Making Software Sustainable

Eli Chadwick (he/him and they/them)

The Carpentries; Software Sustainability Institute

30 August 2023

Introduction

Slido Setup

About Me

  • 2018: MSci Physics from University of Birmingham
    • Final project on computational astrophysics
  • 2018-2022: Science and Technology Facilities Council
    • 2 years on Scientific Computing graduate scheme
    • 2 years on muon spectroscopy simulations
    • Led training workshops for early career staff
  • 2021: Software Sustainability Institute Fellowship
    • Focus on training and accessibility
  • 2023: The Carpentries - IT Developer

University of Birmingham UKRI Science and Technology Facilities Council Software Sustainability Institute The Carpentries

Why This Career Path?

  • Wanted to remain close to research and academia after graduating
  • But I do not like doing research enough to do a PhD
  • What I do like is writing scientific code

My ideal job:

writing code that helps people to do their research

This has a name:

Research Software Engineering

Research Software Engineering

If you develop software 1 to support your own research or that of others, you are doing Research Software Engineering!

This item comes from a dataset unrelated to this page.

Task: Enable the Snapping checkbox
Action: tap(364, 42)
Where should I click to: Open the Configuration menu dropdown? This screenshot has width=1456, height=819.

You may like to describe yourself as a Research Software Engineer (RSE)

You’re welcome in RSE events and spaces, such as the yearly UK RSE Conference

RSE logo

Why I’m Here

  • At STFC I learned many approaches to software engineering, testing, collaboration, and so on
  • These were never mentioned during my programming modules at uni
  • I left uni with advanced coding skills, but minimal knowledge of best practices
  • I want you to know more than I did
  • Workshops and talks help to close these knowledge gaps

What is Sustainable Software?

Slido Poll

Definition of Sustainable Software

Sustainability means that the software you use today will be available - and continue to be improved and supported - in the future. 1

Sustainable software is software which: 2

  • Is easy to evolve and maintain
  • Fulfils its intent over time
  • Survives uncertainty
  • Supports relevant concerns (political, economic, social, technical, legal, environmental)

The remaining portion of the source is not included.